> _TASK STATEMENT_
Return the lines of the records below word for word, starting at the line that contains "The image size is (1470, 812)." and ending after the line that contains "This screenshot has height=868, width=1397.".

> _LISTING_
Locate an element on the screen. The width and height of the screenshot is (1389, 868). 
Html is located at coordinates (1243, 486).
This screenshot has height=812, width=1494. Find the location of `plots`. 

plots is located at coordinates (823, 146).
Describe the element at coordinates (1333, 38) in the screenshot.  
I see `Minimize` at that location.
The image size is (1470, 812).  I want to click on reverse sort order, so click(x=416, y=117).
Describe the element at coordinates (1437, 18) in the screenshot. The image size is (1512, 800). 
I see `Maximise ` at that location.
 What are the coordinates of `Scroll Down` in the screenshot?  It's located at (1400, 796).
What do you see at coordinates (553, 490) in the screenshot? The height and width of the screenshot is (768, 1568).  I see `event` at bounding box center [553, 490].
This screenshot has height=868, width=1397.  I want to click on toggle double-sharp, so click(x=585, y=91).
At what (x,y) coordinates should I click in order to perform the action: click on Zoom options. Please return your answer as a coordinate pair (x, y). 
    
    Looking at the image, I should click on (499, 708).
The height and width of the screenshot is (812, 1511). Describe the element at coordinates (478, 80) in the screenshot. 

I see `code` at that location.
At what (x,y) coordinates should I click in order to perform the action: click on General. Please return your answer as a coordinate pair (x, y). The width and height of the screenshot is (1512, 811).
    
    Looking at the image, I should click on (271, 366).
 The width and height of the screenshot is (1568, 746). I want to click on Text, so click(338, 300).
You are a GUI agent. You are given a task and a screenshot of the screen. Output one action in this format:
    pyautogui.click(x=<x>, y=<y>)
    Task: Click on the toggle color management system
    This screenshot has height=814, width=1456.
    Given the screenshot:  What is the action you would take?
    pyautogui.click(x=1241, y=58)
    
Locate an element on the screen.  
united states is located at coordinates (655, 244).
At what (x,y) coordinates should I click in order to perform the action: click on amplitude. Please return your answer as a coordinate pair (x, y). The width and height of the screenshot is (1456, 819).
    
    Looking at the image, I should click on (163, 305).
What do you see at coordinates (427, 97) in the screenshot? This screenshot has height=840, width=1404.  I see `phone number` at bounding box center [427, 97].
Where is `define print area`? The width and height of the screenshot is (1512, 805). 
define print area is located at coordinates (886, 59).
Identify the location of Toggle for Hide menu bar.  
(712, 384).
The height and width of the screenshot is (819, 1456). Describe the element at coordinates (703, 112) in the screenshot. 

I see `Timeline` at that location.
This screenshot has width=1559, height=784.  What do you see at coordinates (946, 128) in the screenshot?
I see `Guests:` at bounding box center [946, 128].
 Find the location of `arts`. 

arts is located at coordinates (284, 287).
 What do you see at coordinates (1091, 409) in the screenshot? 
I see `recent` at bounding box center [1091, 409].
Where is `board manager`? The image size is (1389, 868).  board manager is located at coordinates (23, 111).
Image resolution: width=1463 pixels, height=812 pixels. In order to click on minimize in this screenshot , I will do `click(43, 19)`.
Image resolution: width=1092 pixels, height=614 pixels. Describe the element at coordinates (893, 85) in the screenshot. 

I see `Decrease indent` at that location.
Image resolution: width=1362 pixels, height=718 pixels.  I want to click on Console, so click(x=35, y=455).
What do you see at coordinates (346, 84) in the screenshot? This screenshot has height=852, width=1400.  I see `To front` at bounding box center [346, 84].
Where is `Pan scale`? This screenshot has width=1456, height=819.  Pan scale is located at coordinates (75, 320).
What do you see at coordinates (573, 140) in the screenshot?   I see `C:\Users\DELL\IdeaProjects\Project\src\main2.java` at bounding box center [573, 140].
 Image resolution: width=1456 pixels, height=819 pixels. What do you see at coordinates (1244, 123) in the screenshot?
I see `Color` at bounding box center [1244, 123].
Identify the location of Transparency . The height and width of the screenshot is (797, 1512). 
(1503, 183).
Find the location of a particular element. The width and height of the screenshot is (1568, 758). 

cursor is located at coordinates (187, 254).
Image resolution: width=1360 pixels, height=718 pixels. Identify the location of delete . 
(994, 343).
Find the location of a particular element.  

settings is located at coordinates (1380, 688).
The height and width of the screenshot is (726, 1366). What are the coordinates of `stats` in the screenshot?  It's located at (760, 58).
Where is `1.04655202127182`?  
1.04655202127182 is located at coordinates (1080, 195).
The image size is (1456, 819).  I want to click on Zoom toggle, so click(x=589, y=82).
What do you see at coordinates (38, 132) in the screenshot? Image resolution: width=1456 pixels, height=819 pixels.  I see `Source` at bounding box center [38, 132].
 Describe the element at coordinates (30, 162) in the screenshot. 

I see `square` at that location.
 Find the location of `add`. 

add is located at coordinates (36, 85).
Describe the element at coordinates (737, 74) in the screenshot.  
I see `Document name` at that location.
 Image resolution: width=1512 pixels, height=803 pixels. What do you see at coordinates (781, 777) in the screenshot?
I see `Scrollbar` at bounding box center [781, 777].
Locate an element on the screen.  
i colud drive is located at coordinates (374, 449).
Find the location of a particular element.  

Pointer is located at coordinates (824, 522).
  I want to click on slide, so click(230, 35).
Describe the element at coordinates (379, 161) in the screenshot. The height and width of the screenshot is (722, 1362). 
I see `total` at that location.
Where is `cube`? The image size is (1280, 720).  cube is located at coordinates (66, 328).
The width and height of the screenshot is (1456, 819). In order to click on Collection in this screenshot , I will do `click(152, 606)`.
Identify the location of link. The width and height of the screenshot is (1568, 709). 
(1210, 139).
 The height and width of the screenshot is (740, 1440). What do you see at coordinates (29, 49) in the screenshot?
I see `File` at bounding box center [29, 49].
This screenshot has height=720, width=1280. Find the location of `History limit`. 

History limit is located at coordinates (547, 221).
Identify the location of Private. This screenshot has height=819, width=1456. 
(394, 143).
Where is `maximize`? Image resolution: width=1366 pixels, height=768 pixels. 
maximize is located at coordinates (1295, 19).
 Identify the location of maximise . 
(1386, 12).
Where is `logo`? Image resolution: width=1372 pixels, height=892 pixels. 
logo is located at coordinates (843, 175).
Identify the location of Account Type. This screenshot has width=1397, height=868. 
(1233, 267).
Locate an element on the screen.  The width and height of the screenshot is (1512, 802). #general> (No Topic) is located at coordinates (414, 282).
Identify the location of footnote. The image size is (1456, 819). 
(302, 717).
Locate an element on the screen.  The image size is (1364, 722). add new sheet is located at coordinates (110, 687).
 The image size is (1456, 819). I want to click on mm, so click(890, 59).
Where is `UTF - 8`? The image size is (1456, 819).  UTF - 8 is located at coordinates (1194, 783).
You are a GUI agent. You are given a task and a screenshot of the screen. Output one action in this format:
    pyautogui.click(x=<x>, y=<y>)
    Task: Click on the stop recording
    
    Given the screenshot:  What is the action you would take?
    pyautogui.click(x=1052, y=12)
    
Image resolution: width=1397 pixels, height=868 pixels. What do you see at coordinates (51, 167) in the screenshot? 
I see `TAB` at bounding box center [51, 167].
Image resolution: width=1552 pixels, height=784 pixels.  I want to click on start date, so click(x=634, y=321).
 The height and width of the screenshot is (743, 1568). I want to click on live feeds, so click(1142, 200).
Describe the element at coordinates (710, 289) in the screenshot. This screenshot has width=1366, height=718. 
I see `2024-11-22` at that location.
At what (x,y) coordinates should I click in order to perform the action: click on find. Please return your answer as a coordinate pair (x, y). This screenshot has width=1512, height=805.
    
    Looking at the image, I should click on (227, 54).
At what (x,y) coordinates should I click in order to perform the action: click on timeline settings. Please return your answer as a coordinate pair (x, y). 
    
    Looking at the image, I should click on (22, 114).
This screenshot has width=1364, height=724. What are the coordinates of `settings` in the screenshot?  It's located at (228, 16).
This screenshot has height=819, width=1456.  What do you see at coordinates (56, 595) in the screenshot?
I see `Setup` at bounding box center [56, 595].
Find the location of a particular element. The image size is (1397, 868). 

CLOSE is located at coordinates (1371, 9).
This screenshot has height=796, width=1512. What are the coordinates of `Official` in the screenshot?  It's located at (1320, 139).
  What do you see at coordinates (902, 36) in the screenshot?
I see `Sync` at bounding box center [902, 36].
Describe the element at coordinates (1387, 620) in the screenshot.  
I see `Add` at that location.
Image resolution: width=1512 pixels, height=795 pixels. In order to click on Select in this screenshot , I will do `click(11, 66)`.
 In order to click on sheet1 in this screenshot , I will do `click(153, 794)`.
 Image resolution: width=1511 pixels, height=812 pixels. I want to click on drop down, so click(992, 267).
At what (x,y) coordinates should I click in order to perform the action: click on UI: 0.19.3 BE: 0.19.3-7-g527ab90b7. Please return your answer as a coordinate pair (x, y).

> _FINISHED EXERCISE_
The image size is (1470, 812).  I want to click on reverse sort order, so click(x=416, y=117).
Describe the element at coordinates (1437, 18) in the screenshot. The image size is (1512, 800). 
I see `Maximise ` at that location.
 What are the coordinates of `Scroll Down` in the screenshot?  It's located at (1400, 796).
What do you see at coordinates (553, 490) in the screenshot? The height and width of the screenshot is (768, 1568).  I see `event` at bounding box center [553, 490].
This screenshot has height=868, width=1397.  I want to click on toggle double-sharp, so click(x=585, y=91).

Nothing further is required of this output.